III. Massachusetts v. EPA
Massachusetts was the high point in climate change standing. In that case, the state was held to have standing to challenge the Environmental Protection Agency’s (EPA) failure to regulate greenhouse gas emissions from motor vehicles under the Clean Air Act (CAA). Justice John Paul Stevens ruled on behalf of a 5-4 majority of the Court that the state plaintiff in the case satisfied all three elements of the Article III standing test.
Regarding causation, the second element of the Lujan test, EPA did not dispute the existence of a causal connection between greenhouse gas emissions and global warming, but instead argued that its decision not to regulate greenhouse gas emissions “contributes so insignificantly to petitioners’ injuries that the Agency cannot be haled into federal court to answer for them.” The Court responded that even small steps—“incremental steps”—of improvement are legally justifiable.”

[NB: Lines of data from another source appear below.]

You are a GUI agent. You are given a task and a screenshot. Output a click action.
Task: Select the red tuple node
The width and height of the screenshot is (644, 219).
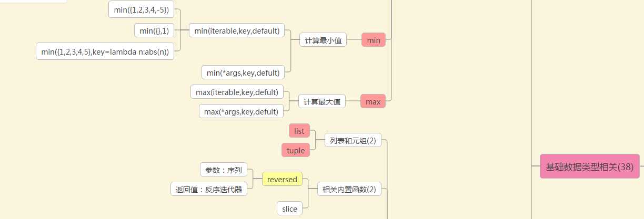pos(296,150)
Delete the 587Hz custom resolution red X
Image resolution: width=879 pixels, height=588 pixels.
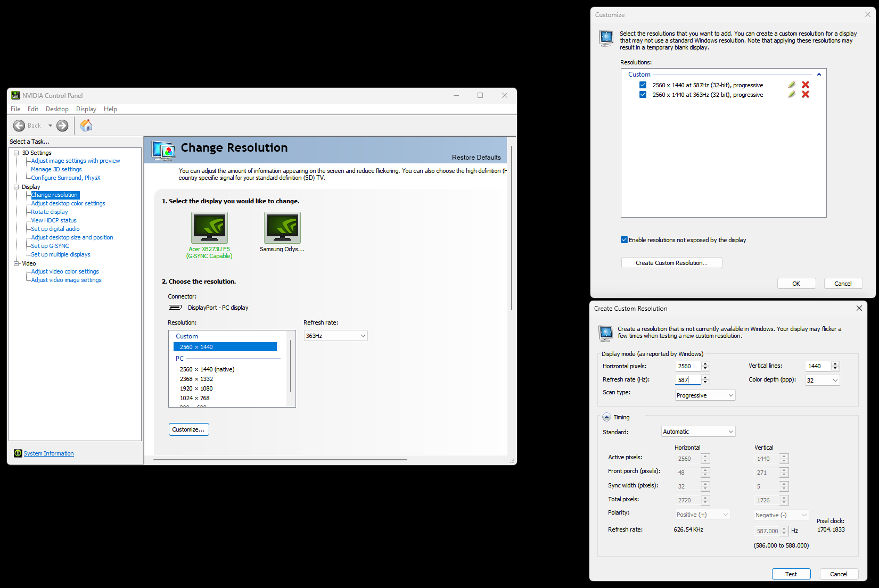point(806,85)
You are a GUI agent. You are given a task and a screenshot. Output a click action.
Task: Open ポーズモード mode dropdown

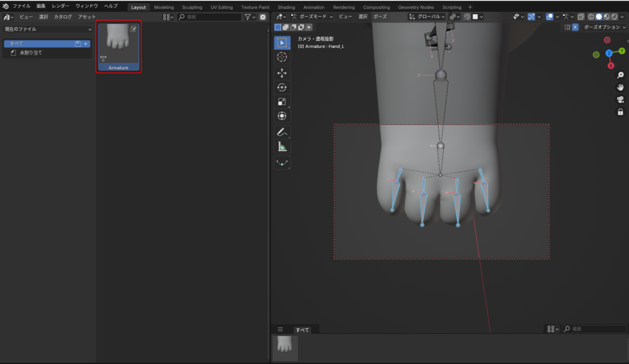(312, 17)
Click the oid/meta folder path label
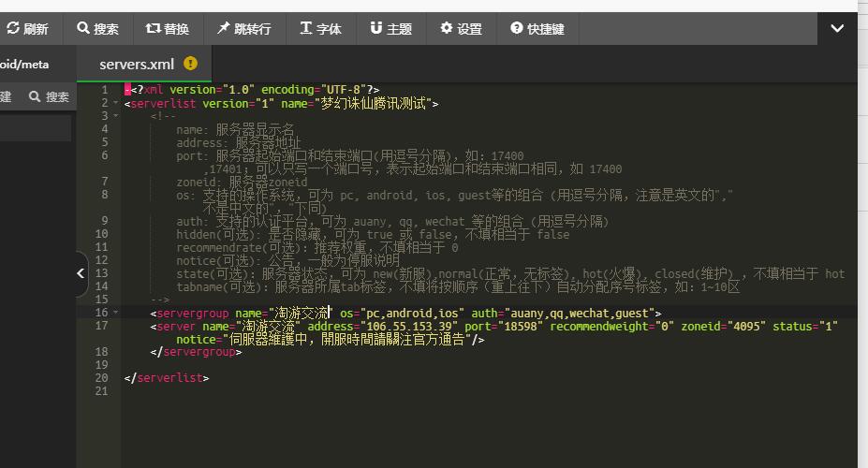 [24, 65]
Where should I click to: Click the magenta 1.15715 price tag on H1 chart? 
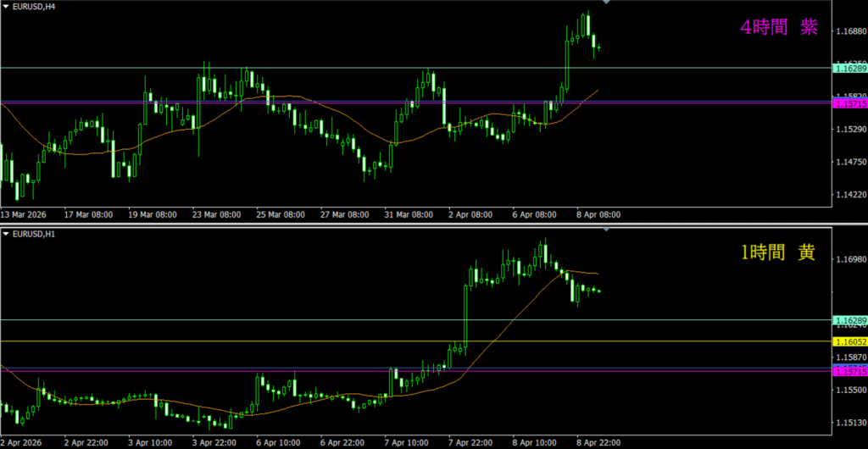(x=849, y=371)
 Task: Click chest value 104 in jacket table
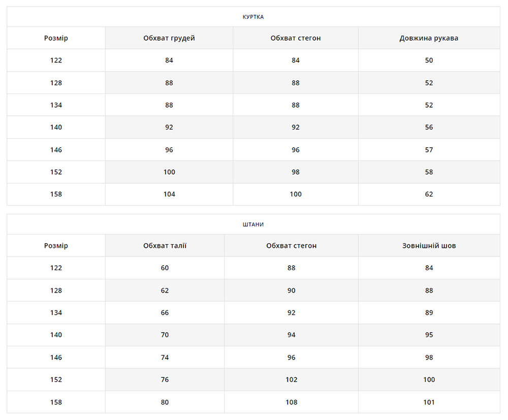pos(169,194)
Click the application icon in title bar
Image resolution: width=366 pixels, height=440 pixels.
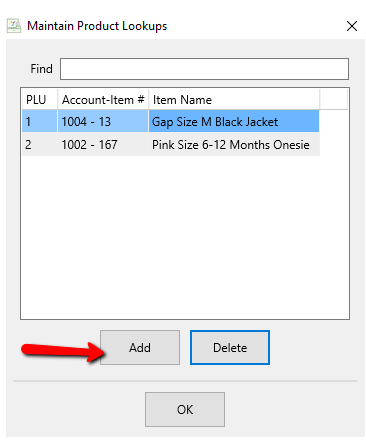tap(14, 26)
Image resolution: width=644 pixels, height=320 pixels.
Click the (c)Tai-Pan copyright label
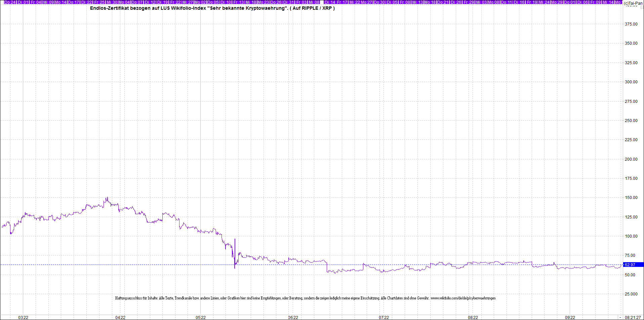coord(633,3)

Regarding redressability, the third element of the standing test, the Court found that regulating motor-vehicle emissions would have an appreciable impact on global warming. The Court noted that the U.S. transportation sector emitted 1.7 billion metric tons of carbon dioxide into the atmosphere in 1999, accounting for more than 6 percent of worldwide carbon dioxide emissions. “Judged by any standard, U.S. motor-vehicle emissions make a meaningful contribution to greenhouse gas concentrations,” opined the Court, and thus satisfied the redressability element.
Notwithstanding Massachusetts, the clear trend in recent climate change litigation has been to deny standing, typically based on causation and redressability inadequacies. Washington Environmental Council v. Bellon is representative of these recent cases.

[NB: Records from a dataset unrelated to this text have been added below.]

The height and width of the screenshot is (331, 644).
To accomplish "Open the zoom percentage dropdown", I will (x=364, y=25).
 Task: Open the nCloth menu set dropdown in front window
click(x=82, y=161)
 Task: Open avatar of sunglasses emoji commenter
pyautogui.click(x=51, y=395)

IV. Washington Environmental Council v. Bellon
In WEC, two environmental organizations, Washington Environmental Council and the Sierra Club, brought a CAA citizens suit seeking to force three Washington state agencies to regulate GHG emissions from oil refineries. In 2008, GHG emissions from state oil refineries made up 5.9% of the total greenhouse gas emissions in Washington. Their claim was that defendants had a duty to establish emissions limits, called “reasonably available control technology” (RACT), for greenhouse gases and apply those limits to the state’s five oil refineries.
Washington state oil refinery
The U.S. District Court for the Western District of Washington sided with the plaintiffs and ordered the agencies to finish the RACT process for the refineries by May 2014. Intervening on behalf of the agencies was Western States Petroleum Association (WSPA), who brought the appeal to the Ninth Circuit, arguing that the case should have been dismissed for lack of standing. The appellate court agreed with WSPA and vacated the lower court’s ruling.

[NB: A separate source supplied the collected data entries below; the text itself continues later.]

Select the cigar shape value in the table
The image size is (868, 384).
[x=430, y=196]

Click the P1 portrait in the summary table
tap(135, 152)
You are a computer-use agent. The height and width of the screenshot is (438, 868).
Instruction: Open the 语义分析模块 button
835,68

Attempting to establish standing, the environmental groups declared that members suffered various injuries from climate change caused by increases in GHGs, including reduced ability to enjoy skiing and snowshoeing and economic losses from affected ranching interests and property damage. The Ninth Circuit found the first element of the standing test—injury—to be satisfied, but not the causation element. The court found the connection between emissions at defendants’ oil refineries and plaintiffs’ injuries to be too attenuated to meet the causality requirement for Article III standing. For example, one of the members asserted that “[t]he failure of the clean air agencies to require [RACT] that can result in reductions to greenhouse gas emissions at the oil refineries has harmed me, and other WEC members, by failing to reduce and control air pollutant emissions that cause or contribute to climate change and its negative impacts on my property, my health, and my way of life.” Another declared that “the failure of the Agencies to take the actions described . . . will result in additional greenhouse gas emissions in Washington State that will exacerbate changes to the regional and global climates.” The court found these declarations to be “only vague, conclusory statements,” which lacked a solid evidentiary basis.
Regarding redressability, the WEC court noted that the record contained no evidence that RACT standards would curb a significant amount of GHG emissions. The court compared the WEC situation with the one in Massachusetts where the emissions from the motor-vehicle sector accounted for 6 percent of worldwide carbon dioxide emissions. In Washington, the GHG emissions from all five oil refineries added up to less than 6 percent of statewide emissions. As the WEC court said, “While this may be a significant portion of state emissions, Plaintiffs do not provide any evidence that places this statistic in national or global perspective to assess whether the refineries’ emissions are a ‘meaningful contribution’ to global GHG levels.” The term, meaningful contribution, comes from the Massachusetts opinion where the Supreme Court found that “motor-vehicle emissions make a meaningful contribution to greenhouse gas concentrations.” Because the global warming effect of the emissions from the oil refineries was “scientifically indiscernible,” the redressability element was not satisfied in WEC.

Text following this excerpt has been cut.